As we talk to people we engage with on a frequent basis we naturally make personal and emotional connections to those members. This happens because we share information, stories, and memories. Beyond the verbal obvious is the story embedded in our non-verbal communication patterns. 

When two people begin to share non-verbal cues they create a synchronous way of communicating. We can see this when a person is encouraged to keep talking simply by the body movements of the other person that expresses interest and a level of excitement with the information. Failure to sync means failure to connect on a meaningful level.

The power of non-verbal communication has been known for some time. The difference is that viewing non-verbal communication as a sync and not-sync helps explain how groups are formed, cultures are experienced, and the difficulties some people have with connecting to strangers. Over time when groups of people sync together they are “connected” and form a true entity. 

It is possible to think of how organizational cultures are formed through shared values and beliefs. Perhaps such beliefs are also formed from the way in which people act and interact with each other on a non-verbal level. As organizational members sync with each other they encourage and develop greater communication and organizational development. 

Higo, N. et. al. (2014). Interpersonal similarity between body movements in fac-to-face communication in daily life. Plos One, 9 (7).

Monday, October 6, 2014

Communication Skills Improve Employment Opportunities

Communication is an important skill that college graduates should develop to enhance their opportunities in the workplace and life. The benefits of strong communication skills reach across employment fields and social demographics to improve graduates employment prospects and chances for future promotion.  Learning to effectively speak and write is a skill highly sought after employers and is generally rewarded in the market. 

Because communication opens doors to a number of different opportunities that wouldn’t have been available otherwise it is important for college students to pay attention when professors provide feedback on papers or comment on speaking abilities. Before getting bent out of shape students should understand that feedback is used for improvement and not for criticism.
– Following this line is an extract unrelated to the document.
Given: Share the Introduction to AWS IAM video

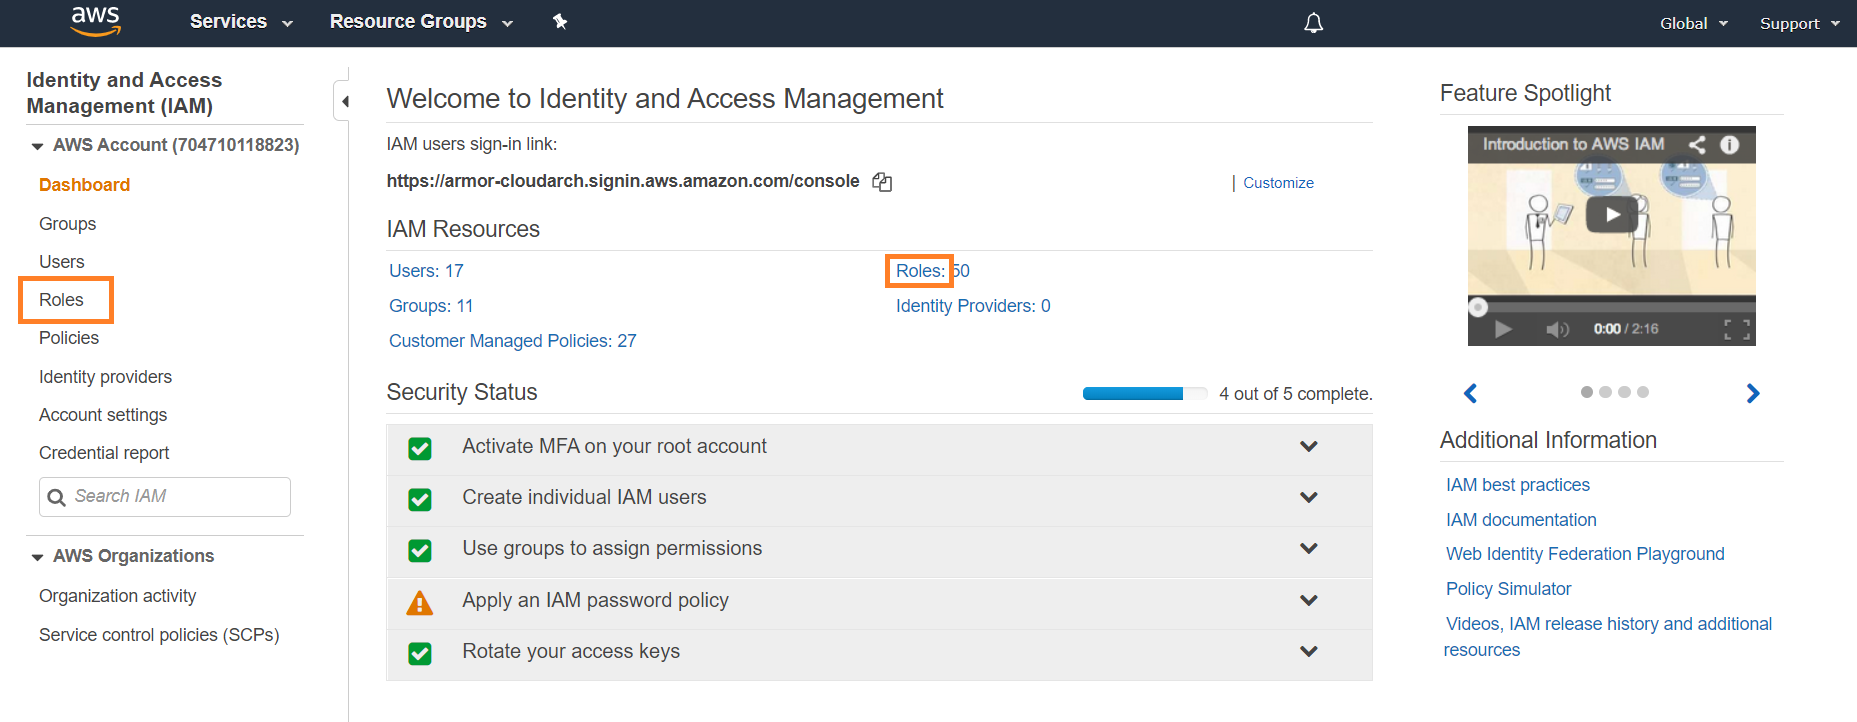Looking at the screenshot, I should tap(1697, 144).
Employers want students who communicate well in verbal and written form. Employers seldom find the proper amount of oral communication skills among college graduates (Gray & Murray, 2011). The ability to express oneself and talk to each other to achieve goals is important in social situations to get one’s voice heard.  

Consider the regular use of email, letters, and other electronic formats of writing in the modern workplace. The ability to write and communicate using these mediums is a must for those who desire to successfully navigate the workplace.  Information and communication skills can lead to greater employment opportunities as well as higher pay and promotion (Walton, et. al. 2009). 
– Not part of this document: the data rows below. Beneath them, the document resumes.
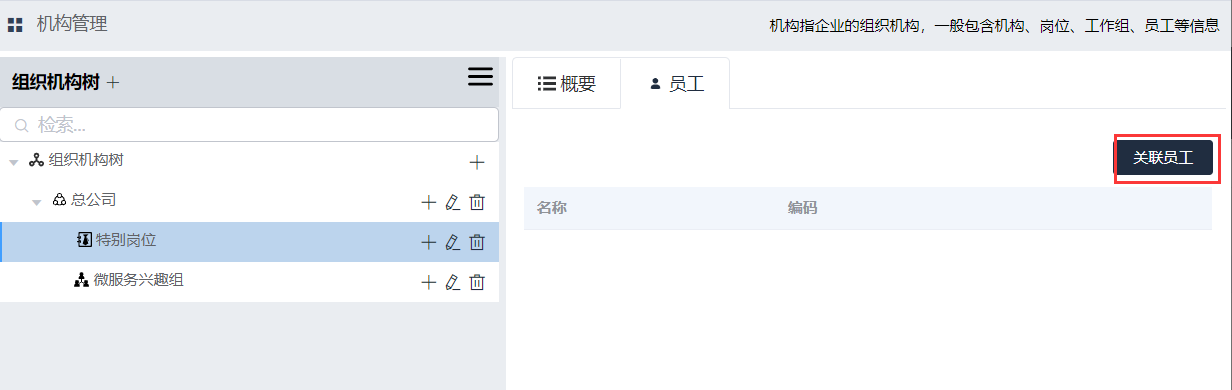Image resolution: width=1232 pixels, height=390 pixels.
Task: Delete the 总公司 node
Action: (x=477, y=202)
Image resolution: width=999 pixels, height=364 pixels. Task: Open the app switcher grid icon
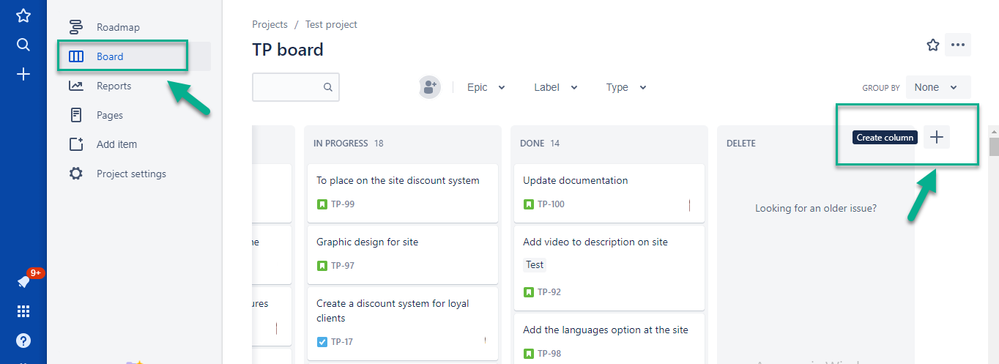[23, 311]
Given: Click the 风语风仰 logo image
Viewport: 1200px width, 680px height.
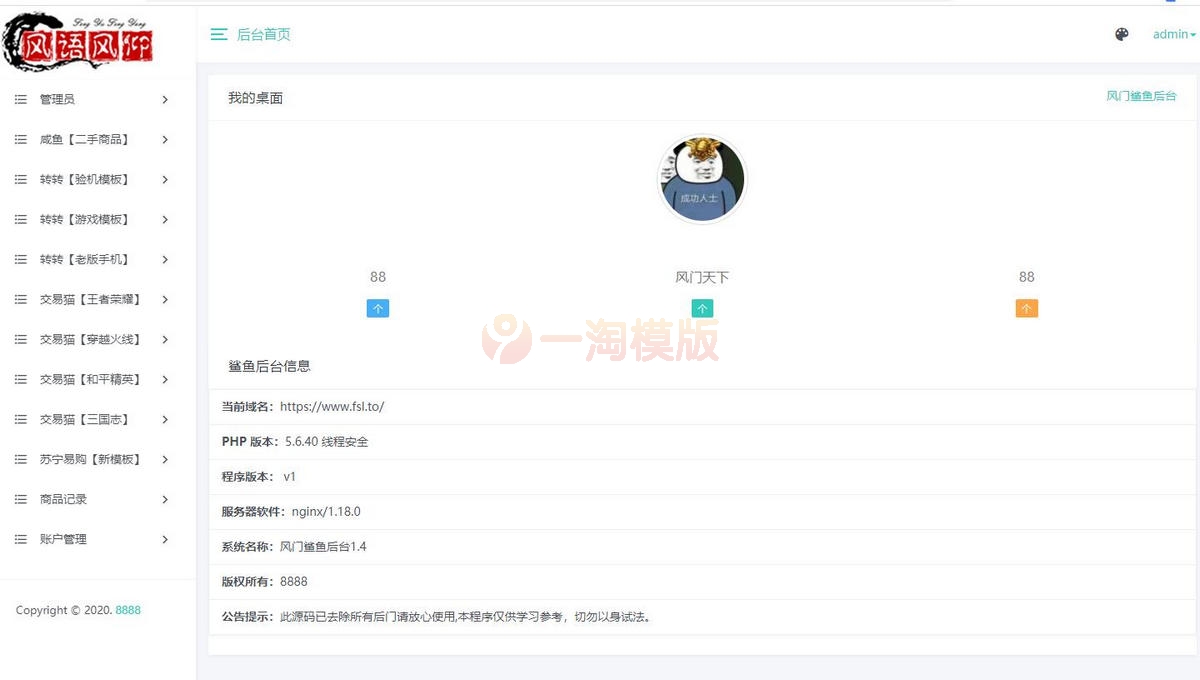Looking at the screenshot, I should [x=80, y=42].
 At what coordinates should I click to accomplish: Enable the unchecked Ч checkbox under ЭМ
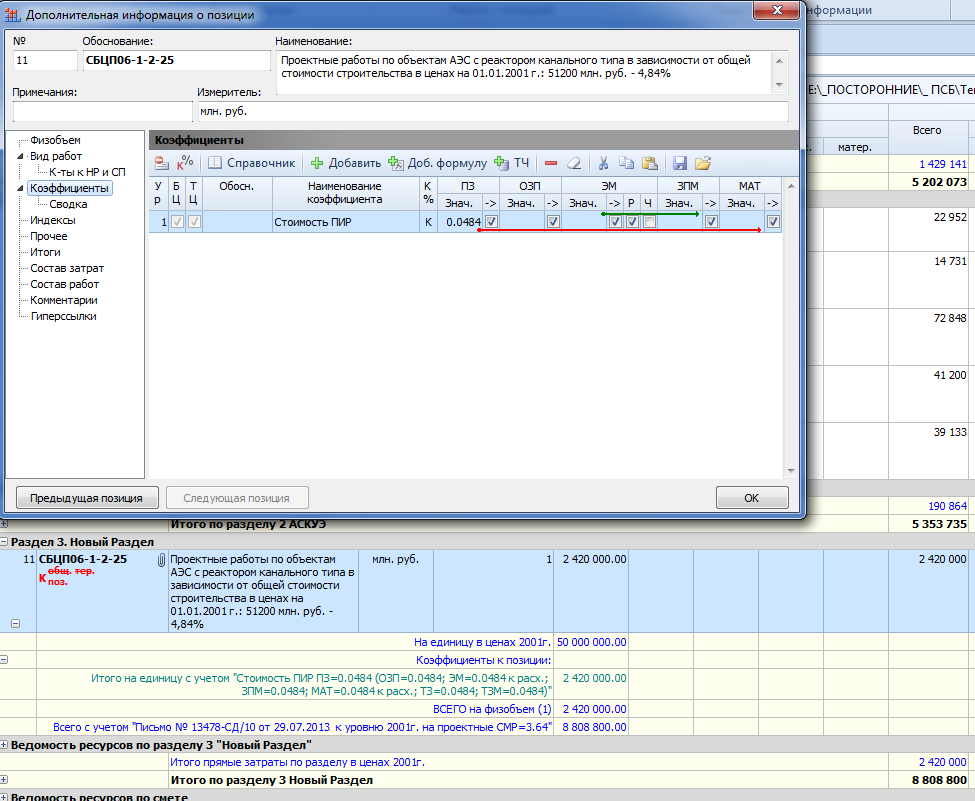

Communication also fits with other important skills used on the job. Employers seek candidates with soft skills like communication, integrity, courtesy, responsibility, social skills, attitude, professionalism, teamwork, flexibility, and work ethic (Robles, 2012). These skills are more complex than occupational learning and move a candidate more into the world of professionalism. 

Crossing your t’s and dotting your i’s may not be a whole lot of fun but it can have a significant impact on a person’s occupational success. Communication is a skill that develops over many years and as one becomes stronger at communicating they will naturally find more ears listening. Even though strong communication is extremely important for business graduates who desire to someday be managers its benefits are not exclusive to the business field alone. 
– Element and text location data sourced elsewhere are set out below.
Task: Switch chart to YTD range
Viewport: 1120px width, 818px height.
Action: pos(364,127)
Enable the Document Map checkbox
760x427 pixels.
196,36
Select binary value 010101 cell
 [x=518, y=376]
Gray, E. & Murray, N. (2011). A distinguishing factor: oral communication skills in new accountancy graduates. Accounting education, 20 (3). 

Robles, M. (2012). Executive perceptions of the top 10 soft skills needed in today’s workplace. Business Communication Quarterly, 75 (4). 

Walton, R. et. al. (2009). Skills are not binary: nuances in the relationship between ICT skills and employability. Information Technologies & International Development, 5 (2).